Use as you would any parsnip. They are best roasted in my humble opinion but can also be pureed, braised, crisper, chipped or put in to a rosti.

Health & Yield

Like many parsnips germination time was lengthy (about 25 days) and a bit erratic. Like all parsnips you must buy fresh seed each year.

Once under way they grew well on my clay. Sizes ranged from a couple of centimetre across to nearly 15cm! Length was also variable. I had very little forking, except on the biggest roots. There was some minor slug damage and the very slightest touch of canker on some roots.

I left the parsnips in the ground over winter and harvested the last in March.

Suppliers

Thompson & Morgan

Kings Seeds

How to Grow

Sow in March/April in a sunny position with light stone free soil which has not been manured recently. If growing in heavy clay soil focus on varieties good for baby parsnips.

Parsnips are notoriously slow to germinate so either sow three seeds together, 1.5 cm deep together, 15 cm apart in rows 30cm apart. You can sow raddish in the gaps which will help mark the row and enable you to remove weeds easily. Keep soil moist, especially if we have a hot dry spring. It can take at least 20 days to germinate. When seedlings have their first true leaves, thin to one per station.

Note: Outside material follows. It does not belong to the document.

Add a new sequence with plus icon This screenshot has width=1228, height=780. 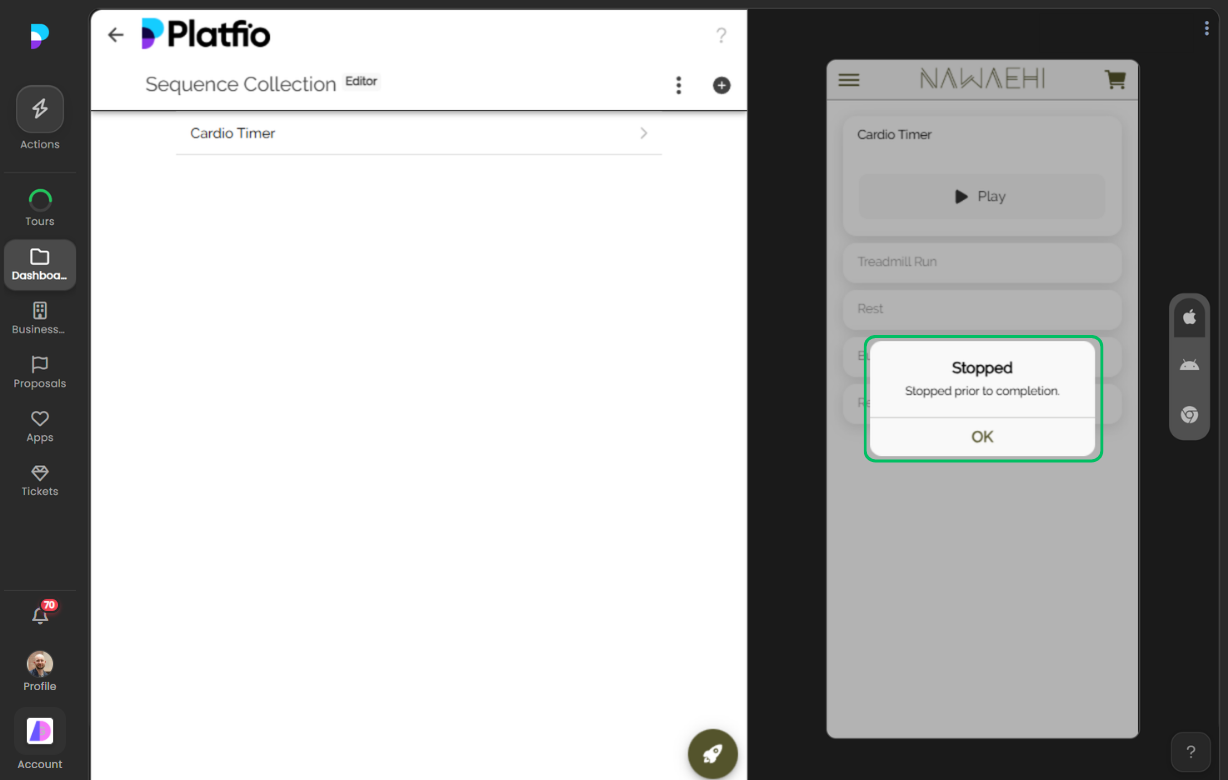click(x=721, y=86)
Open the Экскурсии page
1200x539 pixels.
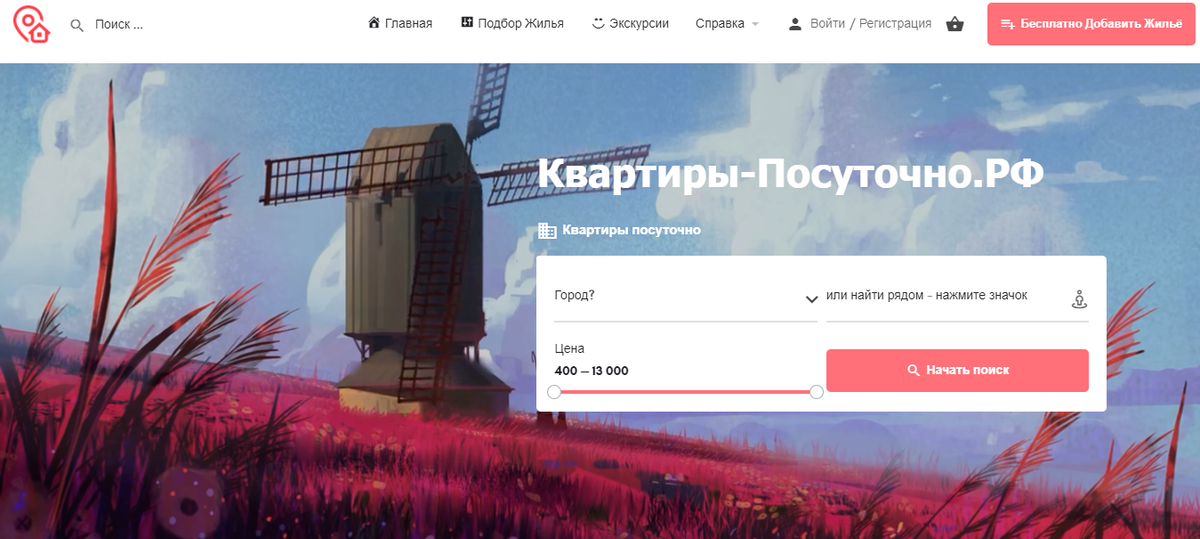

Alternatively try pre chitting which involves laying the seeds on damp kitchen roll, cover with more damp kitchen roll and store in a warm place, in a sealed plastic bag or box. After a week start checking daily to see if you can see a tiny shoot starting to emerge. When you do get ready to transplant in to their final positions ASAP before the root gets too big. Tweezers are the best way to pick the seeds up to stop you damaging the shoot. Keep soil moist until you see the shoots coming up through the soil.

Weed carefully around the plants until they are established at which point their foliage should keep weeds down.

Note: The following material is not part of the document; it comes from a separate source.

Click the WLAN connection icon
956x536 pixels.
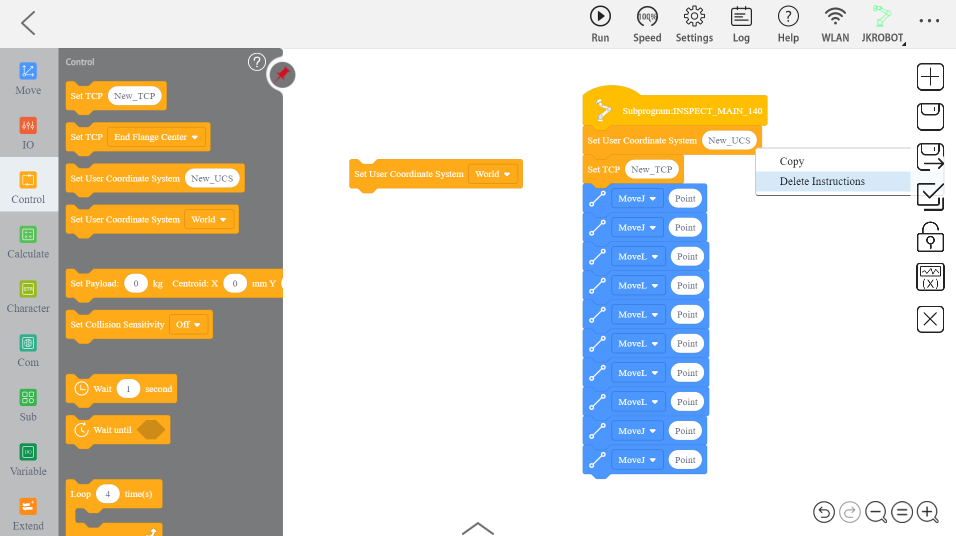coord(835,17)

Once parsnips are established they should not need watering often unless conditions are very dry. A weekly soak during the summer should be sufficient but more often can be required if the ground is dry. Allowing parsnips to dry out can cause splitting. You do not need to fertilise parsnips.

Parsnips suffer from three main issues, spitting caused by irregular watering, forking i.e. growing into funny shapes caused by pockets of nutrients, usually left by manure or compose which the parsnip then seeks out and divides. More serious is canker which is a rot that sets in from the top of the parsnip and can be caused by mechanical damage, drought or excessively rich soils. If canker is a problem grow resistant varieties. Less common is damage from carrot root fly.